[Saved data entries]
━━━━━━━━━━━━━━━━
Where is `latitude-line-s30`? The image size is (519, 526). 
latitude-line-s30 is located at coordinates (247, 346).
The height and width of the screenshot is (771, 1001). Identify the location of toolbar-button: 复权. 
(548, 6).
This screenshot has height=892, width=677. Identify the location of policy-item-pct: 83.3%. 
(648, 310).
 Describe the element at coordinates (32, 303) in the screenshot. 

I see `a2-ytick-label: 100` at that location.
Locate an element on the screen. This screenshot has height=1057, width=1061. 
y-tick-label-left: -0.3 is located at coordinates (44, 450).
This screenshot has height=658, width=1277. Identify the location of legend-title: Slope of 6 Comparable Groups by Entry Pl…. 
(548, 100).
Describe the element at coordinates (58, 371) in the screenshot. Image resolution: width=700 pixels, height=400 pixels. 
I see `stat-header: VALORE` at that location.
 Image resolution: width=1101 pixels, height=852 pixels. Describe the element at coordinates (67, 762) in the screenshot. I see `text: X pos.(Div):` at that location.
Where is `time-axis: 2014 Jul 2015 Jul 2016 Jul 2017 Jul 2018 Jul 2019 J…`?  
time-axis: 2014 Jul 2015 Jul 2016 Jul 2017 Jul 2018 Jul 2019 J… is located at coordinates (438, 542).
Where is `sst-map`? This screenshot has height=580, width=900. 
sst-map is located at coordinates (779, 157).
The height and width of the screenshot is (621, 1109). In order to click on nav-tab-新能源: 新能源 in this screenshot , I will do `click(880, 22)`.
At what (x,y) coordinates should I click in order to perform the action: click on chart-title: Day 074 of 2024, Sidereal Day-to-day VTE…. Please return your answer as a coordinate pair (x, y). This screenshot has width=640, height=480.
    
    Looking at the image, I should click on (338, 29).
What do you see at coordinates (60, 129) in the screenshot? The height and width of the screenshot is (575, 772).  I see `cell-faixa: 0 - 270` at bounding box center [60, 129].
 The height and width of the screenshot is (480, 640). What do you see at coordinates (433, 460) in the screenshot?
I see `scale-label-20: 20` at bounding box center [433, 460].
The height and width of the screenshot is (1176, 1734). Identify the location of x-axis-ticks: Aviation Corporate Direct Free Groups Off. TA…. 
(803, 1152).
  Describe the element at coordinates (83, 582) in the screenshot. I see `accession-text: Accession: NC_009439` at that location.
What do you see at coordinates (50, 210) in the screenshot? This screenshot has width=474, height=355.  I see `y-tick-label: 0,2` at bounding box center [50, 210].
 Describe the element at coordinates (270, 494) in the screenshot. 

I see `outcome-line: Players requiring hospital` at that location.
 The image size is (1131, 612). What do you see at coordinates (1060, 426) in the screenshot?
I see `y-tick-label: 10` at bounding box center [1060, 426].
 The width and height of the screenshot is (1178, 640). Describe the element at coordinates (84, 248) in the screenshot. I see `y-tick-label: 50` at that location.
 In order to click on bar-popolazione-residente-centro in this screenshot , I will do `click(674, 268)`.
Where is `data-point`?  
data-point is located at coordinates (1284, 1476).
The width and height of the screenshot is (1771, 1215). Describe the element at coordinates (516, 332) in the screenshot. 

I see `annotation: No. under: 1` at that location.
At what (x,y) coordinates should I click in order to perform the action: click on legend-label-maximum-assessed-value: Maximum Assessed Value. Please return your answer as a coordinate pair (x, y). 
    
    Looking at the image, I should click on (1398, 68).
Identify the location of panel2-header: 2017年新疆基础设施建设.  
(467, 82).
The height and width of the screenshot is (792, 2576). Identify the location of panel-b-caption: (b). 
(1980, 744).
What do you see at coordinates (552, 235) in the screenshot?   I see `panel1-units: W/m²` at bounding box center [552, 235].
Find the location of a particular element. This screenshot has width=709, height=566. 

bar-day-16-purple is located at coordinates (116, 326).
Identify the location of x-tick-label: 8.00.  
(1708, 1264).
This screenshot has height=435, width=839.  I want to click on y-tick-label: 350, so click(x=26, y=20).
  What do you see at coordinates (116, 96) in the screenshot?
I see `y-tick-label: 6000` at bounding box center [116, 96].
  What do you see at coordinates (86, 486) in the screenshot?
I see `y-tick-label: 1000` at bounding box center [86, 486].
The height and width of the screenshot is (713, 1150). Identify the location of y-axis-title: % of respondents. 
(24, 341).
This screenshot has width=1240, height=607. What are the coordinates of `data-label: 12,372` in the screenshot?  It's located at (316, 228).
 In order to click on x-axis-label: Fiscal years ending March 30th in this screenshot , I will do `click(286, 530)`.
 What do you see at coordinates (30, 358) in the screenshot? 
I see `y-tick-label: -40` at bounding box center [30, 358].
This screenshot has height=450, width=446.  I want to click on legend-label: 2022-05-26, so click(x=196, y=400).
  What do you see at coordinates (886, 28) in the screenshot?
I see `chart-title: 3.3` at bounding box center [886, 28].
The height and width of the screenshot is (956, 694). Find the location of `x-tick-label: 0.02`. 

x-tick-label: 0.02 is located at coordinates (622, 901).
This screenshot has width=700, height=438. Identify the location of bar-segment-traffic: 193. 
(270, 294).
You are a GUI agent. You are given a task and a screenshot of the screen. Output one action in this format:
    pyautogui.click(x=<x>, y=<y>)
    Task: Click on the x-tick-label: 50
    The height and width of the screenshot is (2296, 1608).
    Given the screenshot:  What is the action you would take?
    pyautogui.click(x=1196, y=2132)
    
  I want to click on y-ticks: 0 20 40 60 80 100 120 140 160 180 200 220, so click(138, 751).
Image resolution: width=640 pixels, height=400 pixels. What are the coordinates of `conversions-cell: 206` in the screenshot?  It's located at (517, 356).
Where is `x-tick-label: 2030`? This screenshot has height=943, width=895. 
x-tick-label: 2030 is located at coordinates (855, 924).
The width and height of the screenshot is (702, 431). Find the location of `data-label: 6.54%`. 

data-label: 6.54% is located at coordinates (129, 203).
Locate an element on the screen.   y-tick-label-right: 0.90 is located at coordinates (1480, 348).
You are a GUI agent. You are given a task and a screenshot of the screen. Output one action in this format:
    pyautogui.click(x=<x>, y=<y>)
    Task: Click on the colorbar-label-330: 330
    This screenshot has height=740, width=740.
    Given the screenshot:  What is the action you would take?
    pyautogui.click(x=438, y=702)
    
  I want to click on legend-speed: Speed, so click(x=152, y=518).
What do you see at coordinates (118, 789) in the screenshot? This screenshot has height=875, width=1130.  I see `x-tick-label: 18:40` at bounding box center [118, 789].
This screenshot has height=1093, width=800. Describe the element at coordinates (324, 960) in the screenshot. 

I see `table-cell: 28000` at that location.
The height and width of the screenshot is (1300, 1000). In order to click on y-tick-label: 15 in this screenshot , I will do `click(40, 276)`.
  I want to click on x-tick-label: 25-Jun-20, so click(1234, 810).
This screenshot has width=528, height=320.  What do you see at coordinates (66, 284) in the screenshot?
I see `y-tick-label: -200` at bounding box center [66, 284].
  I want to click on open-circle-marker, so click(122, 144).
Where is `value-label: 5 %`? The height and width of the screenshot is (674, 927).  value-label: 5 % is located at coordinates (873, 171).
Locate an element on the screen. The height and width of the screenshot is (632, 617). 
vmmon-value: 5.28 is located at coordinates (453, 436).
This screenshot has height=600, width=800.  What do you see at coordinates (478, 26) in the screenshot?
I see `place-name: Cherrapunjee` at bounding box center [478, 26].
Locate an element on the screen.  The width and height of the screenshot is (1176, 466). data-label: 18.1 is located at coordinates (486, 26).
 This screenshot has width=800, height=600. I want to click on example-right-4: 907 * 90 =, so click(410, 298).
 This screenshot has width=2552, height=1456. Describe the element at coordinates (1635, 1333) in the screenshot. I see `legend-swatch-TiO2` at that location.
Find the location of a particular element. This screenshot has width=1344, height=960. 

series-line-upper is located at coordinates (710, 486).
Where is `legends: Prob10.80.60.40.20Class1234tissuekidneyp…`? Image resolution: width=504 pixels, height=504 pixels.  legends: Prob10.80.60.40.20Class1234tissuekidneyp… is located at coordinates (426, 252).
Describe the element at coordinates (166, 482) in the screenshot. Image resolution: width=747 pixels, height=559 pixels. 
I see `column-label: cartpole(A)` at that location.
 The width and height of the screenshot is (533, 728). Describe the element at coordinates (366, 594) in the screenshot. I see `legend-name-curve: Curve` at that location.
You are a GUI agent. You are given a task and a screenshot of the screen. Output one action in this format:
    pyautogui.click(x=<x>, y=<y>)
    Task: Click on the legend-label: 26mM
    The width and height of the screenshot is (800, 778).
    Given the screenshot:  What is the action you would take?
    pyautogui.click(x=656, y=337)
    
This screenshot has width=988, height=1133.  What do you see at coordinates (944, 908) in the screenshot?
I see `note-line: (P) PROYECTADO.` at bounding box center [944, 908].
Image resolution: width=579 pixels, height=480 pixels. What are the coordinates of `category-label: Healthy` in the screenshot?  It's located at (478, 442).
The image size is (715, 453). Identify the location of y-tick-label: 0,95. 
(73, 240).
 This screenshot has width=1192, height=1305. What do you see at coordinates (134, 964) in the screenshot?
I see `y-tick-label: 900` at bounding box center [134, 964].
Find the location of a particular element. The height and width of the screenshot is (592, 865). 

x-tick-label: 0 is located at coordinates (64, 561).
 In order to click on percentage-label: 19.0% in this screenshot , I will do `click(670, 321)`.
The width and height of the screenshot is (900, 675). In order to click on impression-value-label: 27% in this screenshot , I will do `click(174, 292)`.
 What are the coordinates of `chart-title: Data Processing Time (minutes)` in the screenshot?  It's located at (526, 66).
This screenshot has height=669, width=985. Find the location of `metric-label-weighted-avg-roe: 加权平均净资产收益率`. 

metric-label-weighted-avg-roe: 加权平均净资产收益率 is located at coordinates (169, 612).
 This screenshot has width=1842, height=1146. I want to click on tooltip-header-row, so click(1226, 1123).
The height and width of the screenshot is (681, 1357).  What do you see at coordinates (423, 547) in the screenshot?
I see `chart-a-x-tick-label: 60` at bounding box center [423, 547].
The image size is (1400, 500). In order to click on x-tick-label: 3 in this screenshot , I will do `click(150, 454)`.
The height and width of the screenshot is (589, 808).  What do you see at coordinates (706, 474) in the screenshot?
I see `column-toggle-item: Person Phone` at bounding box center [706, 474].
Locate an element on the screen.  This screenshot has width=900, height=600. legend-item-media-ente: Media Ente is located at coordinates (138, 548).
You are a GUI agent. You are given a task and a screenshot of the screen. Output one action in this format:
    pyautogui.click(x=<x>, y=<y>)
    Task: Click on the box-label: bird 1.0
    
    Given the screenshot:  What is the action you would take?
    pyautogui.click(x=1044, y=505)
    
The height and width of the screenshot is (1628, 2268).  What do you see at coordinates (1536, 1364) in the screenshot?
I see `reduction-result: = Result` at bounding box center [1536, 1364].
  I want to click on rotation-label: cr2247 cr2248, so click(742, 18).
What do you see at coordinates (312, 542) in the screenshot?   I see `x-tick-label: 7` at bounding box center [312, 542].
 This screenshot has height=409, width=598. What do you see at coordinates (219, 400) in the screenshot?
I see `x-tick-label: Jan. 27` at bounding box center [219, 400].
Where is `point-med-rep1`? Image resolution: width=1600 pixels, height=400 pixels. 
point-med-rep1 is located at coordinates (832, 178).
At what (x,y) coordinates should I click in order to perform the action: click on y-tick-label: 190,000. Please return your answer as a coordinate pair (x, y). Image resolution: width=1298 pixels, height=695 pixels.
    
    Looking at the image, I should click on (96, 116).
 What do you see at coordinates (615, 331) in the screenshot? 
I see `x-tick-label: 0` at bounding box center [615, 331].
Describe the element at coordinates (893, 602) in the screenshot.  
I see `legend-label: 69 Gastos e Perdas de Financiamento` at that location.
━━━━━━━━━━━━━━━━
§ **What is expected**:
Print everything from the line containing "has height=580, width=900." down to the line containing "Looking at the image, I should click on (338, 29).", reproducing those lines exactly.

§ **Solution to this task**:
Where is `sst-map`? This screenshot has height=580, width=900. 
sst-map is located at coordinates (779, 157).
The height and width of the screenshot is (621, 1109). In order to click on nav-tab-新能源: 新能源 in this screenshot , I will do `click(880, 22)`.
At what (x,y) coordinates should I click in order to perform the action: click on chart-title: Day 074 of 2024, Sidereal Day-to-day VTE…. Please return your answer as a coordinate pair (x, y). This screenshot has width=640, height=480.
    
    Looking at the image, I should click on (338, 29).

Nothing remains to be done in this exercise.